It honestly seems to be personal preference when it comes to things like flat saber grinds.

Btw, I do remember Walter mentioning that he does pull the handle toward him in one of his videos, I'll see if I can't find which one.

~Paul
My Youtube Channel
... (Some older vids of some of the older knives I made)
 
Btw, I do remember Walter mentioning that he does pull the handle toward him in one of his videos, I'll see if I can't find which one.

~Paul
My Youtube Channel
... (Some older vids of some of the older knives I made)
Please do! Ive watched a lot of his videos (i like his sense of humor!), but dont remember him actually saying that - though it seems visually that is what he is doing. I dont know, maybe it is just me, but that seems such a fundamental technique thing, i am surprised more people dont talk explicitly about it.... ??? Maybe it is such an unconscious thing they dont really realize they are doing it?
 
You just have to be careful not to pull the handle too far out and thus grind off the tip. As Walter noted, the main difference is in the scratch pattern left by the belt. I think on certain grinds, the scratch pattern can look much more attractive when the blade is rotated, such as on smaller blades like folders, but I've yet to get used to grinding that way. I think it's best to learn both techniques so that you can pretty much grind anything that comes at ya.

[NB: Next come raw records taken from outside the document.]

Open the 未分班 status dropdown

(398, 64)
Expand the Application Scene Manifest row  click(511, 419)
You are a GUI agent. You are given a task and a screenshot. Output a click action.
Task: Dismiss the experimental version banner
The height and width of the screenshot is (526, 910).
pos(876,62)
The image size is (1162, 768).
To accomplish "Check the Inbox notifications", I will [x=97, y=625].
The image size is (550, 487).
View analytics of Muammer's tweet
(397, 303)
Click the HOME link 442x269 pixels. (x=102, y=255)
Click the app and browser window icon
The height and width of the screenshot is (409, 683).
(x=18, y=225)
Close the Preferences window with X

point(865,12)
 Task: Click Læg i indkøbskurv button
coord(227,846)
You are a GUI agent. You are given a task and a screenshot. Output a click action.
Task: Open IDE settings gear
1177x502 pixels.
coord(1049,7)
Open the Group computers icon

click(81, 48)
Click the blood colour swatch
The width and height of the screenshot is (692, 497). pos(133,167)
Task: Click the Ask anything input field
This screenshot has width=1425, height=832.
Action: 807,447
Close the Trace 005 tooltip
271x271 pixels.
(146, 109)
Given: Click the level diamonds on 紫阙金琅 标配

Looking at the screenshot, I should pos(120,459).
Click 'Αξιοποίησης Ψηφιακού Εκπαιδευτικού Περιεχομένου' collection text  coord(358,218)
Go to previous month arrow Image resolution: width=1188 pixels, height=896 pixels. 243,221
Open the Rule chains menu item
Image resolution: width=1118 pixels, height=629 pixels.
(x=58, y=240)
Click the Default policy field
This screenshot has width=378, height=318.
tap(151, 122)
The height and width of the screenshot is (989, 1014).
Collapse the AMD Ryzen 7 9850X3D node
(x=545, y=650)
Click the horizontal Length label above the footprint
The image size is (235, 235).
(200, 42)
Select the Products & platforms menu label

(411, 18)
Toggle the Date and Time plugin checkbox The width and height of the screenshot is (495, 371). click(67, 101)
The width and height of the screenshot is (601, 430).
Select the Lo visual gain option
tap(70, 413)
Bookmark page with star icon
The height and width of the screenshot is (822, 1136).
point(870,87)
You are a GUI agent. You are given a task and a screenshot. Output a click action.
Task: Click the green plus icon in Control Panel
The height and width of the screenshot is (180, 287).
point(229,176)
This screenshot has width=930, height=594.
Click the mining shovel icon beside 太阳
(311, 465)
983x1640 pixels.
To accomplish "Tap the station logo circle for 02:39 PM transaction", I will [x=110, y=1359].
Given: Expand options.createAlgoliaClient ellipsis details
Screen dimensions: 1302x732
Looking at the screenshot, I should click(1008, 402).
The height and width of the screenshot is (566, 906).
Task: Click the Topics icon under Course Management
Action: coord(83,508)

It is a bit difference on hollow grinds, where the geometry of the blade actually changes whether you rotate the blade of pull the handle towards yourself, because the curve of the wheel changes depending on it's relation to the blade. Guys who grind an "ura" (a large, yet shallow hollow) on the backside of chisel ground kitchen knives for example, are able to increase the radius of the hollow grind using the same contact wheel merely by pulling the blades across it at an angle, like if the tip is further to the ground and the tang is higher in the air, like a 45 degree angle to the floor. Hope that makes sense.

~Paul
My YoutubeChannel
... (Some older vids of some of the older knives I made)
 
A full flat grind on a kitchen knife makes it almost unusable on some foods with striction.
All food sticks to the blade,some like wet potatoes stick like s#£t to a blanket
With a convexed blade food falls away from the blade,nothing sticks
 
What do people who use a jig that sits on the work rest do? Natlek - i am thinking of you! :)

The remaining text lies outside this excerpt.